HES WSI of 676 ER+/HER2- eiBC diagnosed at Gustave Roussy from 2012 to 2017 included in the CANTO cohort, constituted the validation dataset (19 patients relapsed at 5 years). We compared RACE performance to the two most relevant clinical scores: Predict Breast and CTS0.
The obtained results showed the ability of RlapsRisk to generalize on independent data and thus endorse the soundness of the method. Furthermore, additional analysis brings to light the clinical value of RlapsRisk and that it could be used for therapeutic de-escalation purposes. This validation will be extended to multi-site and multi-scanner eiBC WSI from the CANTO cohort under completion.
Blind validation of MSIntuit, an AI-based pre-screening tool for MSI detection from colorectal cancer H&E slides
Poster. Presenter: Professor Magali Svrcek, MD, PhD, Sorbonne Université, AP-HP, Saint-Antoine Hospital, Department of Pathology, Paris
This abstract is the first fully-blind validation of MSIntuit, an AI-based tool that pre-screens for microsatellite instability (MSI) in colorectal cancer (CRC) tumours, which received CE-IVD approval for diagnostic use in Europe this month.

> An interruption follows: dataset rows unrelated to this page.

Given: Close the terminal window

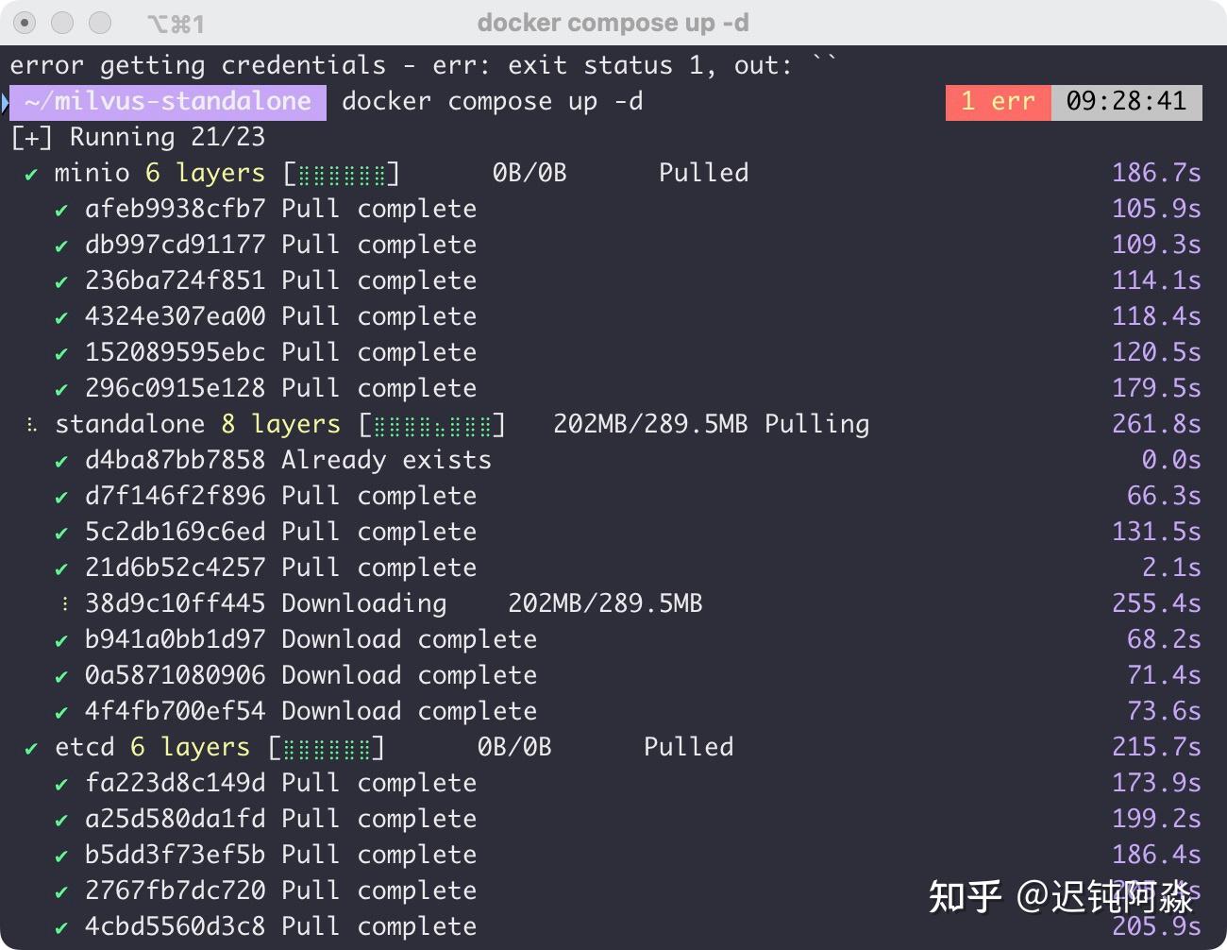Looking at the screenshot, I should [25, 23].
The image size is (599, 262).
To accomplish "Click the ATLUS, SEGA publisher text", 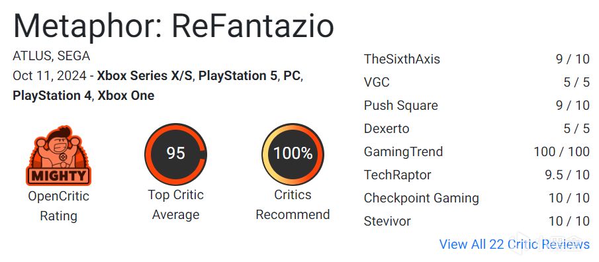I will [x=51, y=56].
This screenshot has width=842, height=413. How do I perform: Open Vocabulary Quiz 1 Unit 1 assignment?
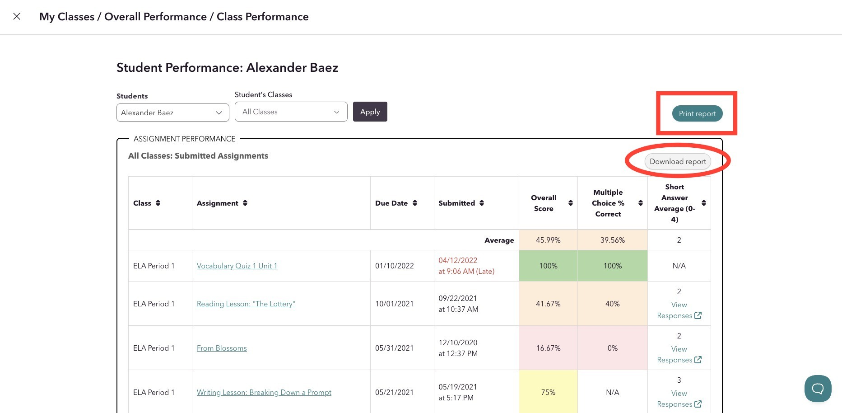[237, 266]
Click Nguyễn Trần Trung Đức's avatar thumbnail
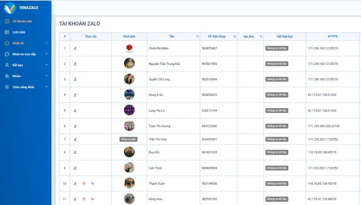 (x=129, y=63)
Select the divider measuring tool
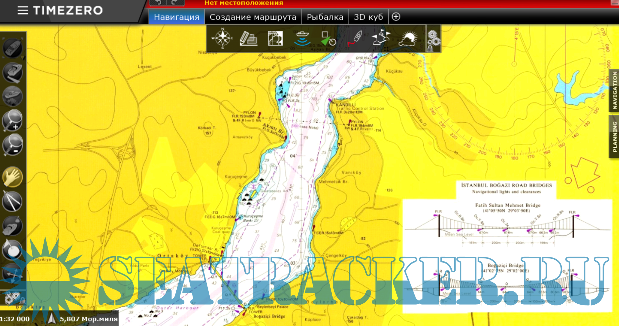619x326 pixels. 12,201
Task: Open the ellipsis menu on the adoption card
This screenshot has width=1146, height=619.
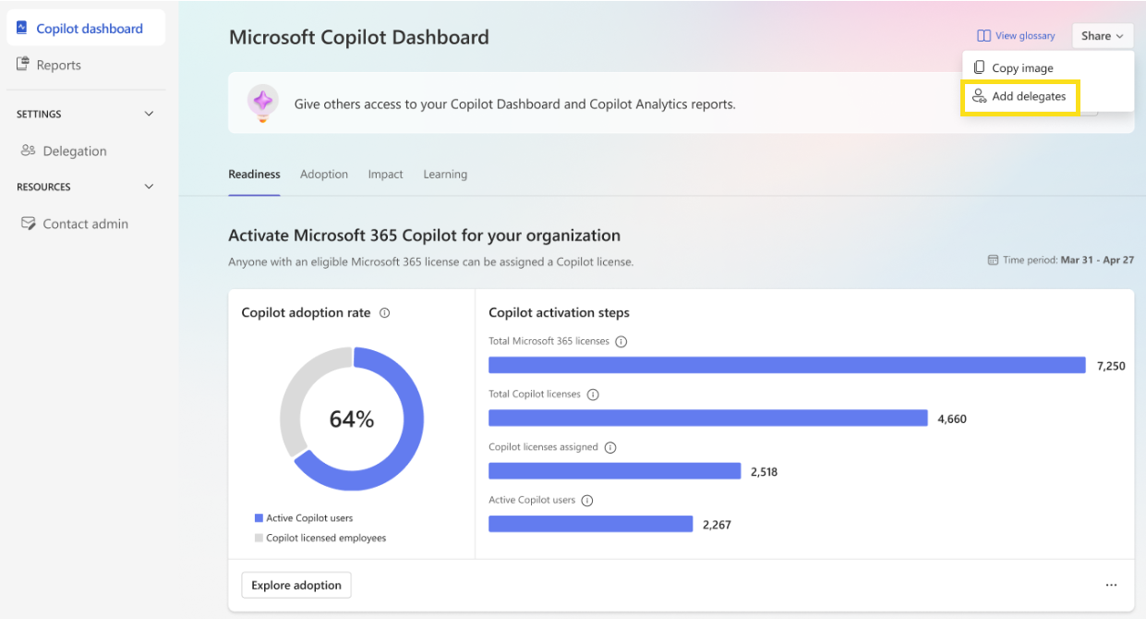Action: [x=1111, y=585]
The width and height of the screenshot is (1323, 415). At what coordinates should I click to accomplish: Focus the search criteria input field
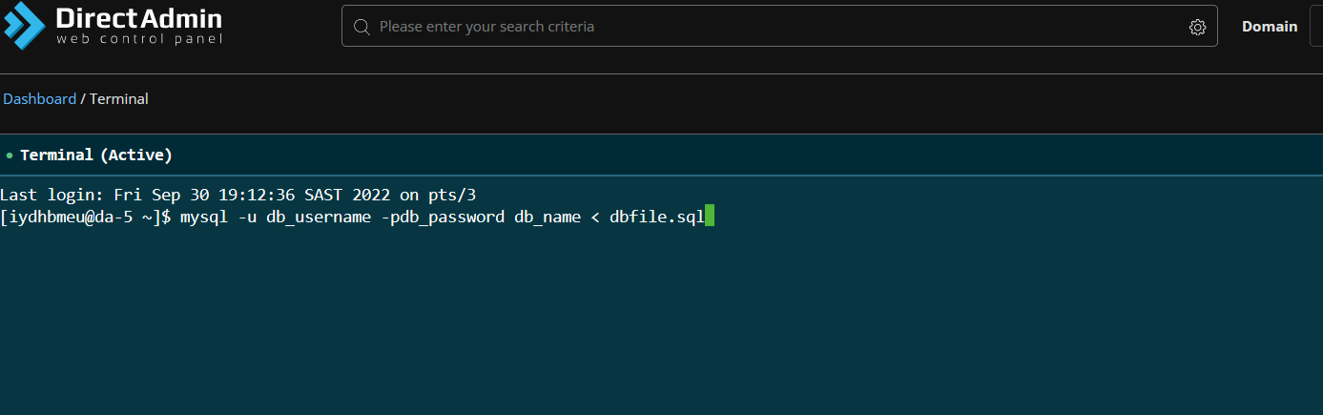(763, 27)
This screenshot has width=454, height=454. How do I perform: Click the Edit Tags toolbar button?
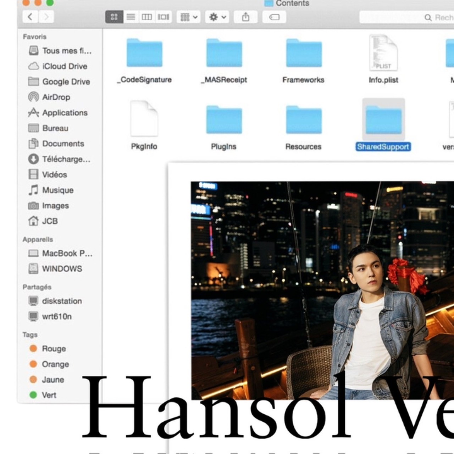274,17
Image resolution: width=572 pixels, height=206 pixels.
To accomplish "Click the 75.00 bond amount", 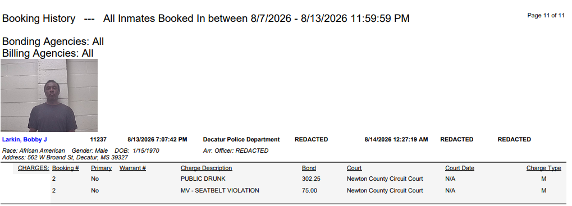I will pos(309,190).
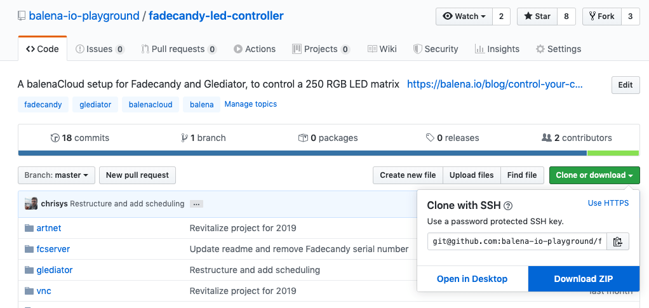The height and width of the screenshot is (308, 649).
Task: Select the SSH clone URL field
Action: click(x=517, y=241)
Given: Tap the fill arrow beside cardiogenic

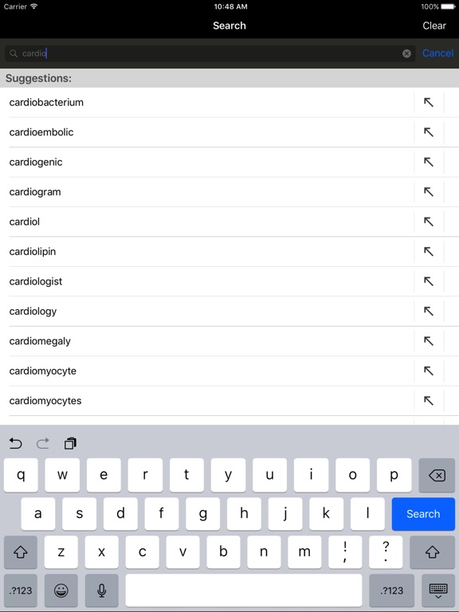Looking at the screenshot, I should coord(429,162).
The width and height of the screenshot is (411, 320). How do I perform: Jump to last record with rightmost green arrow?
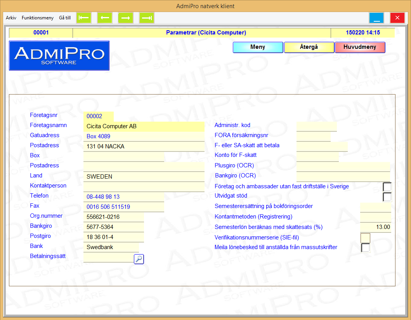point(147,18)
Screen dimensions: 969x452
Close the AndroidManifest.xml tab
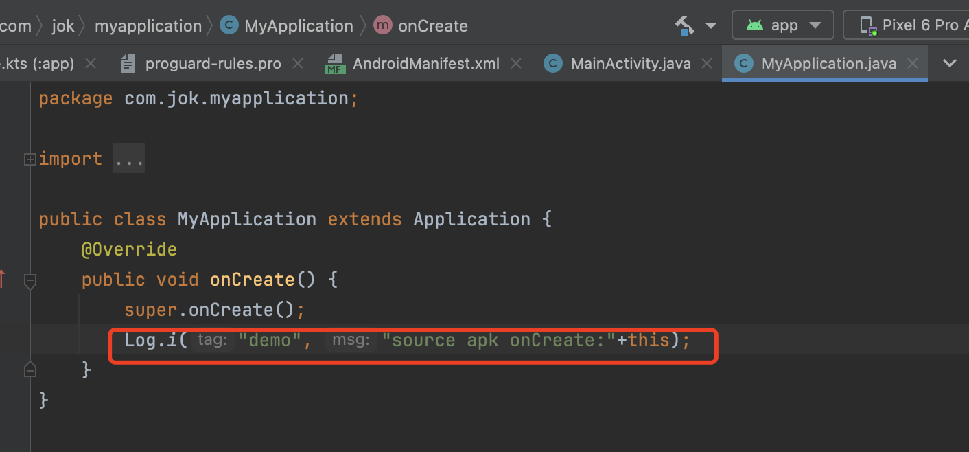(516, 64)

H&E WSI of 600 consecutive resected CRC (including n=123 dMMR/MSI cases) diagnosed at Medipath pathology laboratories in 2017/2018 were studied. dMMR status was assessed using IHC for the 4 MMR proteins, and confirmed by PCR for doubtful cases. To assess performance in the most robust way, inference was done on the remaining 570 patients blinded to their status. Automated quality check (QC) discarded WSI that did not meet the tool requirements (large blurry/artifact regions, too few tumor tissue).
MSIntuit reaches sensitivity comparable to gold standard methods (92-95%) while reducing almost by 40% the number of patients to screen with standard techniques, paving the way for MSIntuit use in clinical practice.